Violations are usually user interface problems - not handling correctly if a
game controller was pulled, or Disk I/O error happened, or network was
disconnected. Some are strict (for example you should have something on the
screen no less than N seconds once the disc is put in), some are suggestions
for better integration with the system.

You should also display how big your save games would be :) (Not sure if this
is still requirment everywhere), but it used to be for PS1/PS2.

As for RAM - well I guess when the console was first produced, RAM costs were
really high. I'm not a hardware guy, but eventually the manifacturers are
squeezing that expensive console to produce to something very cheap, and
having less memory makes it easier. Just a guess. Not much knowledge in this
area.

But having only 256MB of RAM is not that bad - we often don't use malloc/free
new/delete, or have them working on specific memory blocks (for example to
keep recent cache of collisions), and usually allocated with the same sizes.

Not having much RAM means you have to be more inventive - you can find savings
different ways - streaming, layering, or other techniques. ID's recent tech is
just awesome in that respect.

Although I've told you that we have different compile options, the HW stays
the same :) This is both good & bad - good that you can become really expert
in it, bad because by the time you are - next console arrives.

Usually that's why the first game suck, and games released 2nd or 3rd year are
just awesome, and the last ones released might be better than first ones
released for the next generation - God Of War for PS2 was such example. There
was nothing that good on the PS3 at that time from the same genre.

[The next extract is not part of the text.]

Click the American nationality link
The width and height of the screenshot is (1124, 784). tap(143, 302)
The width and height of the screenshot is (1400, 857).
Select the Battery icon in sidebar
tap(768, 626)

Metal Gear Solid for PS1 also shaked up the graphics quality. It's still an
awesome looking game even for PS1. And this was on 2MB of memory, 512kb video
(or was it less or little more), and I can't remmember now well 256kb or 512kb
audio.

I worked on the port of MGS to PC (mgspc.com), and was amazed of how good the
japanese coders were, and the way the music was composed - it was midi/mod
like but really really well done (we lied on the PC and released it as .wav
file - no mixing).

What I'm saying here, is that if you have little digital samples and some
notes/tracks you can compose music pieces that otherwise would take you
megabytes of memory (APDCM compression was just 1:4 with low quality, unlike
1:10 or more for mp3 and others).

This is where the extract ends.